• [Exercise details]:
According to the Hortonworks briefing transcript, how many machines does Yahoo's internal Hadoop service run on?

-- Start of Text extract --

This is a near-transcription of an October briefing from Hortonworks CEO Eric Baldeschweiler, done at the time of its announcement of a partnership with Microsoft. In this briefing, he discusses the philosophy and background of Hortonworks and its core team, its vision for creating partnerships with multiple vendors to help them build on Open Source Apache Hadoop, and on his view of the future of Hadoop as well as traditional structured databases, and how those will work together. Attending the briefing were:
- Eric Baldeschweiler
- Jeff Kelly, Wikibon
- David Vellante, Wikibon
- Bert Latamore, Wikibon
EB: We're really committed to building out Apache Hadoop and doing it in the Open Source community, so what really differentiates us is being really committed, besides shipping 100% pure Apache Hadoop code, which nobody else does, to taking a very partnering ecosystem-centric approach. So it's our belief that for Hadoop to be everything we think it can be, and we think it will be huge – we think that half the world's data will be on Hadoop in five years – we need to grow the ecosystem. To do that we think we need to make Hadoop easier to use, we need to provide training & support, & we need to provide the bridges between Hadoop & as many other ecosystems as we can.
So today's relationship with Microsoft is an example. We are announcing a development partnership with Microsoft to work with their engineers to develop changes to Apache Hadoop that will make Hadoop better in general and also make Apache Hadoop run much more effectively on Windows. That's obviously Microsoft's focus, and what we bring to that is the ability to help them with the Apache Hadoop process.
Before the founding of the company, I was running the Hadoop team at Yahoo. I've done that since the start of 2006. Before that I worked on Web search for Yahoo. Before that I was developing software at Inktomi, which was a 2003 acquisition. So the majority of my work in Web search was building big data systems for processing all the pages on the Internet to build Yahoo search. Back in 2006 I was the chief architect of Web searching, and we decided to embrace the Hadoop initiative to help us build Web-search platforms. We quickly discovered that the science teams in Yahoo could make much wider use of Hadoop. We saw options for using it in e-mail spam detection, in advertising, in home-page customization, etc. Today Hadoop is used widely across Yahoo. They run a service with more than 1,000 active internal users, running on over 40,000 machines. A tremendous amount of science work to build product and production work to inform the results you get from Yahoo every day.

-- End of Text extract --
-- Start of Data section --

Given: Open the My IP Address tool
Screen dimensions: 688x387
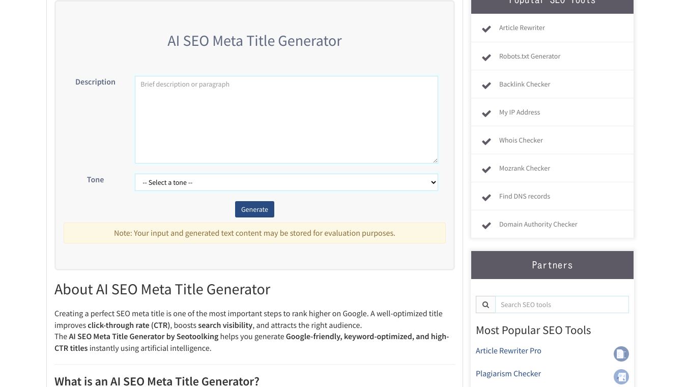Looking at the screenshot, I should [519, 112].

-- End of Data section --
-- Start of Data section --

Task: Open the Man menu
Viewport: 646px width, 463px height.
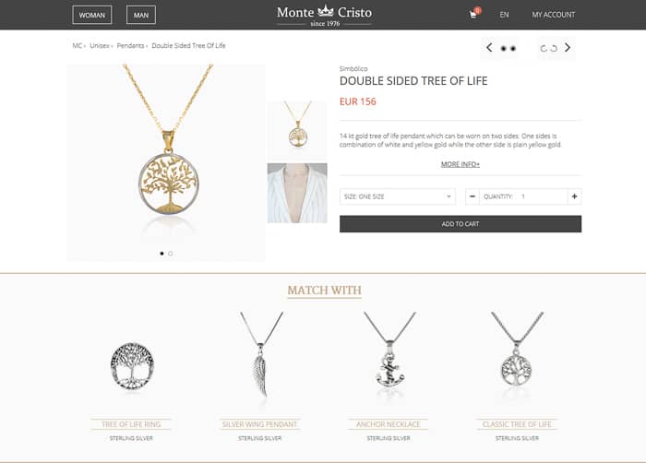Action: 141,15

-- End of Data section --

• [Completed exercise]:
It runs on over 40,000 machines.